This illustration depicts NASA's next Mars rover, which launches in 2020. Image Credit: NASA/JPL-Caltech.
NASA's Mars 2020 rover is still awaiting to gets it very own name but looks like the wait is about to get over. The space agency had organised a "Name the Rover" essay contest in the US which has already entered the semi-final stage. The winner gets the honour of naming the rover as well as an invitation to see the spacecraft launch in July 2020 from Cape Canaveral Air Force Station in Florida.
The essay writing competition from NASA saw participation from over 28,000 students across the US and the space agency has now narrowed it down to 155 students for the semifinals. NASA had recruited around 4,700 volunteer judges from all over the country from a poll of educators, professional, and space enthusiasts to judge the contest.
NASA says that the next phases of judging will reduce the competition to nine finalists, after which the public will have an opportunity to vote for their favourite name online later this month. The results of the poll will be a consideration in the final naming selection.
In a clean room at NASA's Jet Propulsion Laboratory in Pasadena, California, engineers observed the first driving test for NASA's Mars 2020 rover on Dec. 17, 2019. (Credit: NASA/JPL-Caltech)
"The nine finalists will talk with a panel of experts, including Glaze, NASA astronaut Jessica Watkins, NASA JPL rover driver Nick Wiltsie and Clara Ma, who proposed the name for the Mars Science Laboratory rover, Curiosity, as a sixth-grade student in 2009," NASA said in a statement.
The final name for the rover and the winner for the competition will be announced in early March 2020.
Currently, the unnamed rover weighs more than 1,000 kilograms and NASA calls it a robotic scientist. It will search for signs of past microbial life, characterize the planet's climate and geology, collect samples for a future return to Earth and pave the way for human exploration of the Red Planet.
"This rover is the first leg of a round-trip mission to Mars that will advance understanding in key science fields like astrobiology," said Lori Glaze, director of NASA's Planetary Science Division. "This contest is a cool way to engage the next generation and encourage careers in all STEM fields. The chosen name will help define this rover's unique personality among our fleet of Martian spacecraft."
NASA's Mars 2020 rover is part of a larger program that includes missions to the Moon as a way to prepare for human exploration of the Red Planet. NASA aims to send astronauts to the Moon by 2024 and establish a sustained human presence on and around the Moon by 2028 through its Artemis lunar exploration plans.

-=-=-=-=-

→ **USING THE INFORMATION**:
1. In the article about the Mars 2020 rover naming contest, how many students advanced to the semifinals?
2. For each statement, decide whether the article about the Mars 2020 rover naming contest supports it, and back your yes or no with an exact quotation from the text. (a) More than 28,000 students entered the essay contest. (b) The online public vote alone determines the rover's name. (c) The rover weighs under 1,000 kilograms.
3. Reproduce the article about the Mars 2020 rover naming contest word for word, starting at "NASA's Mars 2020 rover is part" and ending at "lunar exploration plans.".

-=-=-=-=-

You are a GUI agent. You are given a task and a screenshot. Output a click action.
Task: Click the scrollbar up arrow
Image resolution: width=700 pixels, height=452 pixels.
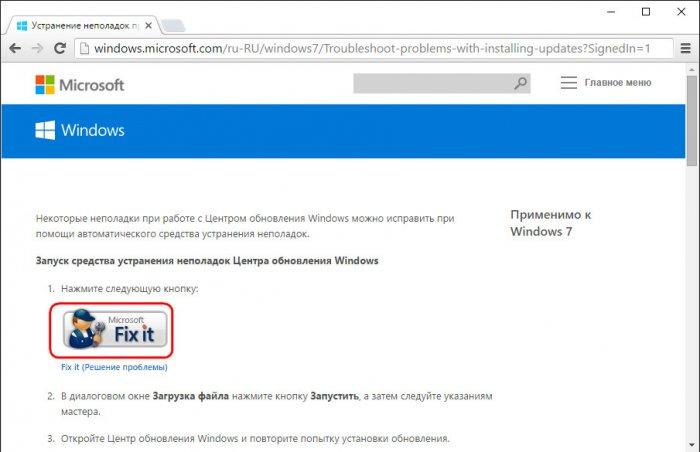pyautogui.click(x=692, y=70)
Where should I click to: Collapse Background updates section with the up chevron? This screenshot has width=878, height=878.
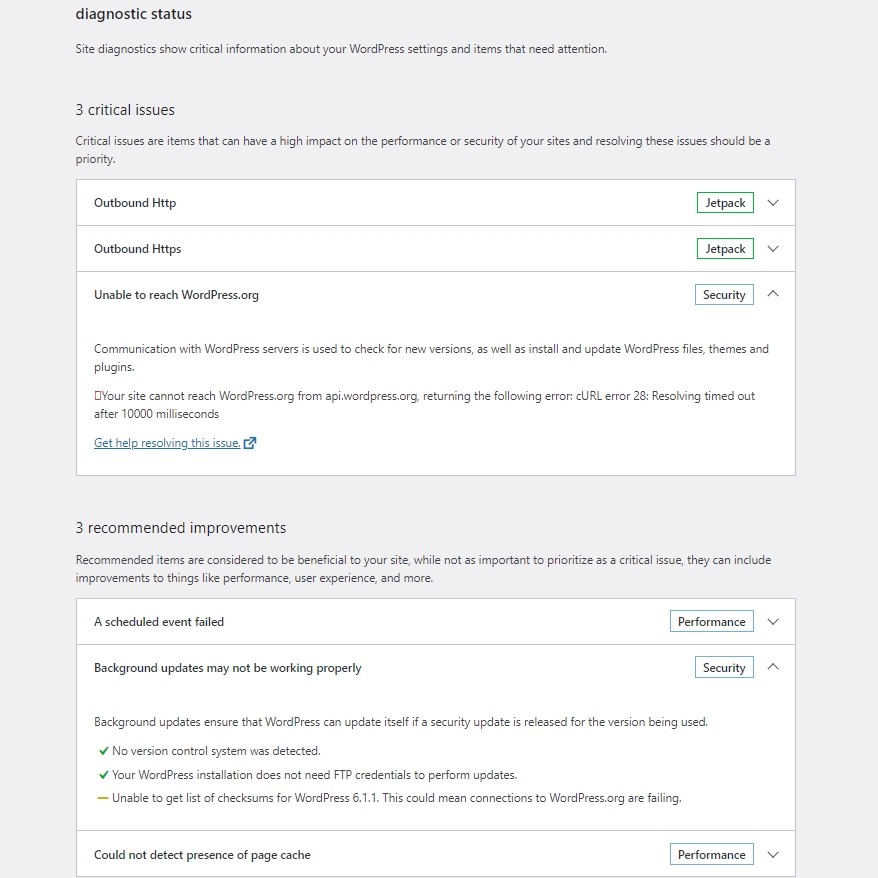point(772,668)
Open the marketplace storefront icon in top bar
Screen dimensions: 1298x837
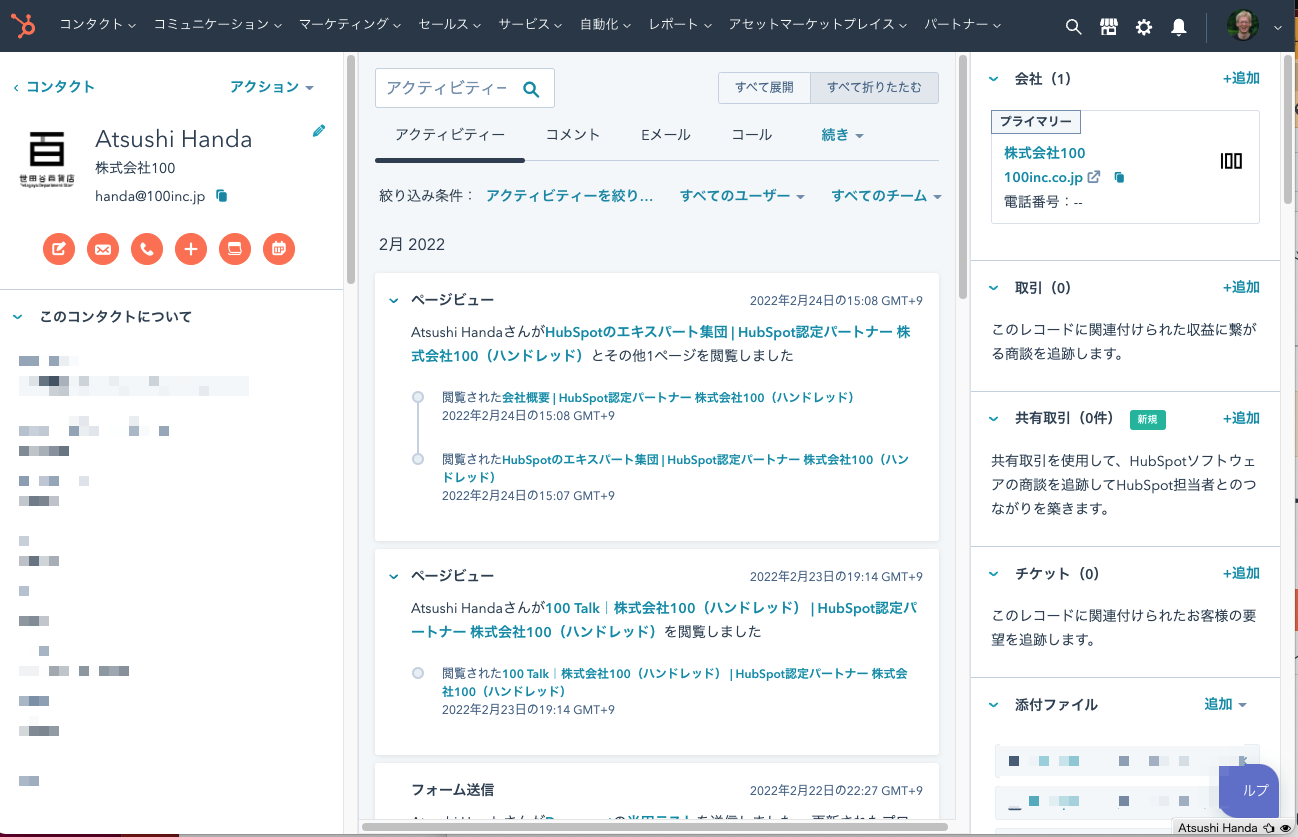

-=-=-=-=-

→ **PROBLEM SOLUTIONS**:
1. 155 students.

2.
(a) Yes: "saw participation from over 28,000 students across the US"
(b) No: "The results of the poll will be a consideration in the final naming selection."
(c) No: "the unnamed rover weighs more than 1,000 kilograms"

3.
NASA's Mars 2020 rover is part of a larger program that includes missions to the Moon as a way to prepare for human exploration of the Red Planet. NASA aims to send astronauts to the Moon by 2024 and establish a sustained human presence on and around the Moon by 2028 through its Artemis lunar exploration plans.